Entries for locating text and elements

---*---

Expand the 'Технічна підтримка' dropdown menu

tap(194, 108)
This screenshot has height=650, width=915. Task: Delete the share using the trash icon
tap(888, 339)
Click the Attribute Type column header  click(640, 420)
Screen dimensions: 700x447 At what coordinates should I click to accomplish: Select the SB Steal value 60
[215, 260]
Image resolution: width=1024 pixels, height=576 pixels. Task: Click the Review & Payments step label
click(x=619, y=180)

---*---

- YOUR TASK -
Output these entries as a two-column CSV with the header row "request" and "answer", one row per entry. Put each entry's text in "request" and its answer in "answer", quote each field, and replace line breaks with spaces.

- RESULT FOR THIS TASK -
request,answer
"Expand the 'Технічна підтримка' dropdown menu","tap(194, 108)"
"This screenshot has height=650, width=915. Task: Delete the share using the trash icon","tap(888, 339)"
"Click the Attribute Type column header","click(640, 420)"
"Screen dimensions: 700x447 At what coordinates should I click to accomplish: Select the SB Steal value 60","[215, 260]"
"Image resolution: width=1024 pixels, height=576 pixels. Task: Click the Review & Payments step label","click(x=619, y=180)"